Again, he had proved in our few minutes' talk a new, and to me an interesting, type; and I resolved to keep the appointment, if for nothing more than to study him further.
He was a young man, certainly not over twenty-three, short, slight, and becomingly dressed. His face was thin, smooth-shaven and red, but somehow peculiarly prepossessing. His deep blue eyes and long black lashes might have atoned for much less attractive features; and the lines which ran from his well-shaped nose to the corners of his clear cut lips suggested a hard lived life which I afterwards learned did not belie them.
A glance at my watch discovered the fact that it lacked but a few minutes of my appointment with Murray, and I began to slowly edge my way to the point of our rendezvous.
I reached it promptly on the minute and stood awaiting his tardy coming, when suddenly my arm was grasped and I turned to find my new acquaintance.
He was all excitement and breathing hard, as though in the greatest possible hurry.

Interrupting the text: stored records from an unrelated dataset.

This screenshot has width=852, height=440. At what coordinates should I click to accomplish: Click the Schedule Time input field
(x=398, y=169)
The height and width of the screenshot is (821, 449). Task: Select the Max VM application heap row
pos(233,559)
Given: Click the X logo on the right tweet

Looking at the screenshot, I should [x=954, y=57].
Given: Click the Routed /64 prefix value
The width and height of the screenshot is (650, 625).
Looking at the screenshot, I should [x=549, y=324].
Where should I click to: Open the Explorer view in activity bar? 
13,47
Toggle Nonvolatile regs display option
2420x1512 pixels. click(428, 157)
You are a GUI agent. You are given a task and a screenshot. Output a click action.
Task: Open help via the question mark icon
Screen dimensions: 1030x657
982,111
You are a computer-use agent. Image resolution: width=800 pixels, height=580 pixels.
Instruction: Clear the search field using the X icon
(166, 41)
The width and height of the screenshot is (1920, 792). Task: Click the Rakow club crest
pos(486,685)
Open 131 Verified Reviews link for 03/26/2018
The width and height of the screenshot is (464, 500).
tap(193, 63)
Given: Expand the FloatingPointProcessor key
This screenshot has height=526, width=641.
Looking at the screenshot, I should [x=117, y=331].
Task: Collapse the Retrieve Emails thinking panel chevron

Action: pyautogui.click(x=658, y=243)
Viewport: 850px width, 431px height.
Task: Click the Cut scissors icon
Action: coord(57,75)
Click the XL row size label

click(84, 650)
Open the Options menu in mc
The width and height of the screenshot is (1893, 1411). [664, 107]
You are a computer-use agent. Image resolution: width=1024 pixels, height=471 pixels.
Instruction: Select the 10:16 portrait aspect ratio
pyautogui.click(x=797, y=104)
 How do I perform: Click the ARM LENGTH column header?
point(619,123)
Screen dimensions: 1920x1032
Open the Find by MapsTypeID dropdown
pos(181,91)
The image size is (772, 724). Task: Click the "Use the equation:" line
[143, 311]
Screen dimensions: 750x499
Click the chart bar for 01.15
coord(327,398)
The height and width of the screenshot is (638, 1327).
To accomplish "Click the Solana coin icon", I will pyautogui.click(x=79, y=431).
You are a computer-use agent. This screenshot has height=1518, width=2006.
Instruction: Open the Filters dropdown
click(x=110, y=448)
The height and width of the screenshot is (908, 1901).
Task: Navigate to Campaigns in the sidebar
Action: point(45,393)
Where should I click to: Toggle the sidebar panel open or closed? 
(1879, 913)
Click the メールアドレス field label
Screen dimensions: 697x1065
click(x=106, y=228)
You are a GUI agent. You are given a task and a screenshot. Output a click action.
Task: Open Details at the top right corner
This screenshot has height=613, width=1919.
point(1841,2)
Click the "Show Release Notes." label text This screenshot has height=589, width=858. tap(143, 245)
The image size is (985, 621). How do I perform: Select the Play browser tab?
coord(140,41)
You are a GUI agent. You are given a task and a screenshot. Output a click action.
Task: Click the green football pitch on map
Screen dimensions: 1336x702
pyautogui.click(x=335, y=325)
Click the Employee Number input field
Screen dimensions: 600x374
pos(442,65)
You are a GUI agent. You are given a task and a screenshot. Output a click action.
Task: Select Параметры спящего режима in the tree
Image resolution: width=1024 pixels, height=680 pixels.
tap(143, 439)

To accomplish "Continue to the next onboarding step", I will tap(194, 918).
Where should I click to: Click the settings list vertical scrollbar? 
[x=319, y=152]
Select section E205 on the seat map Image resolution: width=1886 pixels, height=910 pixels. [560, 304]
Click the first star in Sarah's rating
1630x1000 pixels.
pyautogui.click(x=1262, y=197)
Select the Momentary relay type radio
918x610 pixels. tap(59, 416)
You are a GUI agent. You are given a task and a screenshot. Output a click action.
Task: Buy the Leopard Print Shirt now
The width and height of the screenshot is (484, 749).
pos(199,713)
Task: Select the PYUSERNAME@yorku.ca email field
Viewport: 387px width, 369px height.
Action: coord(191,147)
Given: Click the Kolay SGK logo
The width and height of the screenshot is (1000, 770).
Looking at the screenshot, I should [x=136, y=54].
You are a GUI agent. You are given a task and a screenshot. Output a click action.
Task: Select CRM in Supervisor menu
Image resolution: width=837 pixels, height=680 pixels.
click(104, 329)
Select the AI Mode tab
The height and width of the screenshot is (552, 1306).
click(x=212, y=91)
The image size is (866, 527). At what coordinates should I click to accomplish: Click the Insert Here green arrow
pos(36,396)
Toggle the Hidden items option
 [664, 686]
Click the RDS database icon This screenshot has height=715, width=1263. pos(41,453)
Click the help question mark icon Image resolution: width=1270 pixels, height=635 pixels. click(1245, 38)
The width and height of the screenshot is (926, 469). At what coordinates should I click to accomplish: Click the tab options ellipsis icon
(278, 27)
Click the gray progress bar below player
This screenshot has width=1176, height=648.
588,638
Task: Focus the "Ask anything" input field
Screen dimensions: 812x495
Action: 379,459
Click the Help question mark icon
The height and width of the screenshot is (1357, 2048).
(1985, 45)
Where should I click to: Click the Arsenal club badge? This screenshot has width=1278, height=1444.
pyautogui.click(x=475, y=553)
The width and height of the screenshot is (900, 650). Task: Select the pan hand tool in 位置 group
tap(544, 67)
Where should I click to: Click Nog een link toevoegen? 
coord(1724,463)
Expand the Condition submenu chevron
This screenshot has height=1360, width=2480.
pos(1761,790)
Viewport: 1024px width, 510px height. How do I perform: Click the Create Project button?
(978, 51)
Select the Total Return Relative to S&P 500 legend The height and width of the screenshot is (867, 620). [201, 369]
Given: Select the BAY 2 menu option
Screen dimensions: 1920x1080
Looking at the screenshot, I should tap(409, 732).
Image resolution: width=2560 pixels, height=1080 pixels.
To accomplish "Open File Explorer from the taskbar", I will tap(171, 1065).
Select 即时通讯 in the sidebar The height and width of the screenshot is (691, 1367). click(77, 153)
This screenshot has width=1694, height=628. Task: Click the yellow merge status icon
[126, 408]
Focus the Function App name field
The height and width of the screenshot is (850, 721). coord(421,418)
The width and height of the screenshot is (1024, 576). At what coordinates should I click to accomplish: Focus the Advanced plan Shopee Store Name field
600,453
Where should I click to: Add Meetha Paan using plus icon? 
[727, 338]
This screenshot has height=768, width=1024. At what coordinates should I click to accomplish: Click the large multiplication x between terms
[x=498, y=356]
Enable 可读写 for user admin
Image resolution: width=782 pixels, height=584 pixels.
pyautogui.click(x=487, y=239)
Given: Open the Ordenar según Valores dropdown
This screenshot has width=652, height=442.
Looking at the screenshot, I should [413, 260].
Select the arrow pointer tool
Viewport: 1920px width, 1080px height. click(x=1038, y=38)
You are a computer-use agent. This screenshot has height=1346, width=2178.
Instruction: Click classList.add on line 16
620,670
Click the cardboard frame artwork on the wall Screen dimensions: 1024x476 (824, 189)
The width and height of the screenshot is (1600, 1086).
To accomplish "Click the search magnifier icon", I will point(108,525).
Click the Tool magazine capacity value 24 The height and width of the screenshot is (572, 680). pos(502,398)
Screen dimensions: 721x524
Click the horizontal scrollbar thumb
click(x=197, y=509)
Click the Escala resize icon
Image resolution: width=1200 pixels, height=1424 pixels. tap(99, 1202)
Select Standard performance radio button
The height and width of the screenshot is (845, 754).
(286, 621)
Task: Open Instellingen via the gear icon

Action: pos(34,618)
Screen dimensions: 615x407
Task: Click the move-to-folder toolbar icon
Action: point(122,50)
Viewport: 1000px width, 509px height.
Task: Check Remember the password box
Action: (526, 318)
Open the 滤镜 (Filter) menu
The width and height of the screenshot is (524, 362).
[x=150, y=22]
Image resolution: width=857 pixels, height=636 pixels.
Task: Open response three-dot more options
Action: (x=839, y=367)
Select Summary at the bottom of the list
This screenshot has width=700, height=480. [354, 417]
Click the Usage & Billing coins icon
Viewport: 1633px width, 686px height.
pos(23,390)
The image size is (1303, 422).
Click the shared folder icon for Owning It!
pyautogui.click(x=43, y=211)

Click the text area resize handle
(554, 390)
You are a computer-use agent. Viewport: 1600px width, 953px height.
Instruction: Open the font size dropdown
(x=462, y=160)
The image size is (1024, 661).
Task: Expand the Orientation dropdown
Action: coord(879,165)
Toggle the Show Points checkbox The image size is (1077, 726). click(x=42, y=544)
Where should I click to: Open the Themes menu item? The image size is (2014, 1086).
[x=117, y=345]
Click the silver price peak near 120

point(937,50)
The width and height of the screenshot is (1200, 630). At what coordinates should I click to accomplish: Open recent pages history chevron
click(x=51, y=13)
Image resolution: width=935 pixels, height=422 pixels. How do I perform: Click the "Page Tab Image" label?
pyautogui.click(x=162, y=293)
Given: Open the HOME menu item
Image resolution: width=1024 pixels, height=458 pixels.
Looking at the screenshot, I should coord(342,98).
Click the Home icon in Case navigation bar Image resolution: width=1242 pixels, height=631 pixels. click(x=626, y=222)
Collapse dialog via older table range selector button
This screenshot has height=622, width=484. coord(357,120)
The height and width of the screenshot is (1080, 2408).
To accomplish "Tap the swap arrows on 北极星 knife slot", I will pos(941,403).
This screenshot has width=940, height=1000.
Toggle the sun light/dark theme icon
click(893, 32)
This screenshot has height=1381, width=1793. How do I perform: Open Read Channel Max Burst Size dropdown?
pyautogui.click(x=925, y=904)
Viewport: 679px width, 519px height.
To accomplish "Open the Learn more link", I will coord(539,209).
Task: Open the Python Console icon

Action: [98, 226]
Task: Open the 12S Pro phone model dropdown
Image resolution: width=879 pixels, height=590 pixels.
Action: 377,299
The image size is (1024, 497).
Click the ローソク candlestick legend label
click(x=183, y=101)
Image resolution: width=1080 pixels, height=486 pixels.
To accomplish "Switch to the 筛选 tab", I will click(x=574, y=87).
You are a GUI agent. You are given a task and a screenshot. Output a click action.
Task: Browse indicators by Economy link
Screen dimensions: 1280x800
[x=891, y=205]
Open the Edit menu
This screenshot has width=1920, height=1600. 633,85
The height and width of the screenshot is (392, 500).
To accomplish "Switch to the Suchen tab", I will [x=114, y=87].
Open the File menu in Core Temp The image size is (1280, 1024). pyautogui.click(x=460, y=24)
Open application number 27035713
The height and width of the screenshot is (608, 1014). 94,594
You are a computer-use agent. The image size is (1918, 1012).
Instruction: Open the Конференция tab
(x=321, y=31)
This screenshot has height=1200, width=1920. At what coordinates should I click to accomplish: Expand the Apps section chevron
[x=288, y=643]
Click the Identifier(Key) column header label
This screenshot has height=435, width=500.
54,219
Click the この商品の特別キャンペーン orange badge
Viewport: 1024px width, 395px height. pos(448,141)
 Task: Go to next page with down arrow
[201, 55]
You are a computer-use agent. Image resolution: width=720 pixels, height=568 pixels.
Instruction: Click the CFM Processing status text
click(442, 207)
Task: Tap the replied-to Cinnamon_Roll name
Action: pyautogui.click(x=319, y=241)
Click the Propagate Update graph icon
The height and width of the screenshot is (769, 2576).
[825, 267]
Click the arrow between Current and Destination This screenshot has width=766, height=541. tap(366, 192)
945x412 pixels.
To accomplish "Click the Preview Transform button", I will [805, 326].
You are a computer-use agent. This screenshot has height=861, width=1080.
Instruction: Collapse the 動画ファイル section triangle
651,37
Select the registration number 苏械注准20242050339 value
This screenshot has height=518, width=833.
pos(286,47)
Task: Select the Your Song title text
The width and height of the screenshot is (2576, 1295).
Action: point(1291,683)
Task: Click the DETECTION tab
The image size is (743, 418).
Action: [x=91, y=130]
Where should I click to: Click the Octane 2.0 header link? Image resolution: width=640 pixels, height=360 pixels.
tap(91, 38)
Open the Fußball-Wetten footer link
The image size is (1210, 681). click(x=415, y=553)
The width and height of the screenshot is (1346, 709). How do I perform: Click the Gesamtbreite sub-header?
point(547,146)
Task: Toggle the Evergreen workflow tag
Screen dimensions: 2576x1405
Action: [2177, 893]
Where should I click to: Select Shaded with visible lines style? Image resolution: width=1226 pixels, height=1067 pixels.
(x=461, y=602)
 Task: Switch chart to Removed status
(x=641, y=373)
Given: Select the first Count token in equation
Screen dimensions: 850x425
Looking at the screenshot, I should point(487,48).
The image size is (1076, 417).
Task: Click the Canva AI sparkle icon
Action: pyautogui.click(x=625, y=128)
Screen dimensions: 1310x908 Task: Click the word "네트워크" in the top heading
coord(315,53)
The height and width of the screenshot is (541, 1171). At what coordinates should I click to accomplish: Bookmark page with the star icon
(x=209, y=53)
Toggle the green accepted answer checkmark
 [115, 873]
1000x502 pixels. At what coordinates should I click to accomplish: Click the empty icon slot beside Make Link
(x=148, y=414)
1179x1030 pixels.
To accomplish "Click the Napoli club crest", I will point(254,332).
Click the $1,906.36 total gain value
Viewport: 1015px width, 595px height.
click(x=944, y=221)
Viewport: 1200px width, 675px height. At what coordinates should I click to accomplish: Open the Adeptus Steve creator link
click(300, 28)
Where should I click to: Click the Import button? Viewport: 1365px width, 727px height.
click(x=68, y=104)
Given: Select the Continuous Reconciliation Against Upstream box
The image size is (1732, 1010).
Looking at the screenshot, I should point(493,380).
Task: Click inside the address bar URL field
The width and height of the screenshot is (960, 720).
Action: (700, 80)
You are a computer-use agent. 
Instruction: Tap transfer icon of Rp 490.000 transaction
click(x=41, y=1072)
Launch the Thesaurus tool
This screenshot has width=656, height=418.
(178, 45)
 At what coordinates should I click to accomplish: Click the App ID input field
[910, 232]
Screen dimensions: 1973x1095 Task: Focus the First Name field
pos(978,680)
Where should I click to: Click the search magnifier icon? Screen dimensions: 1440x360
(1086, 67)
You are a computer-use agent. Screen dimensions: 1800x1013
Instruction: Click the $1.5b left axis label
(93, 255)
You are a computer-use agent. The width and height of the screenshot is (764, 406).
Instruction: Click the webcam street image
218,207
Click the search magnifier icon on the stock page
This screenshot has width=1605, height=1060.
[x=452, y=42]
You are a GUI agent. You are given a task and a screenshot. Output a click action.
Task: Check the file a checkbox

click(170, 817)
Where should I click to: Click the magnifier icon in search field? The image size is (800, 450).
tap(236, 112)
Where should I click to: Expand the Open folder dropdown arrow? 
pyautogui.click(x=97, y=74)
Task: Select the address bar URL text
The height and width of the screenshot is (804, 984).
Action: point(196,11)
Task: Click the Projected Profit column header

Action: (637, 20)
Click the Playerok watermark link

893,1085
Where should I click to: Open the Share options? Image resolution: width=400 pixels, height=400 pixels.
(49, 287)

"Come here," he said in a low quick voice; and he beckoned me into a quiet corner. "I 've been looking for you everywhere. Now listen a minute and do n't ask questions; Domino's got a 'dickey' leg, and he won't be a thing but last. Garrison tells me that Senator Grady is going to win in a common canter. Richard Croker 's in the ring, and the 'bookies' are swipin' it off the boards. Hurry and get in with your money while there 's a chance to get the odds;" and he started into the betting ring as though fully expecting I would follow.
His manner was intensely earnest, and his hurried words and furtive looks were at once impressive and convincing. I felt my latent sporting spirit rising strong again, and I began the simple process of arguing myself out of my former position.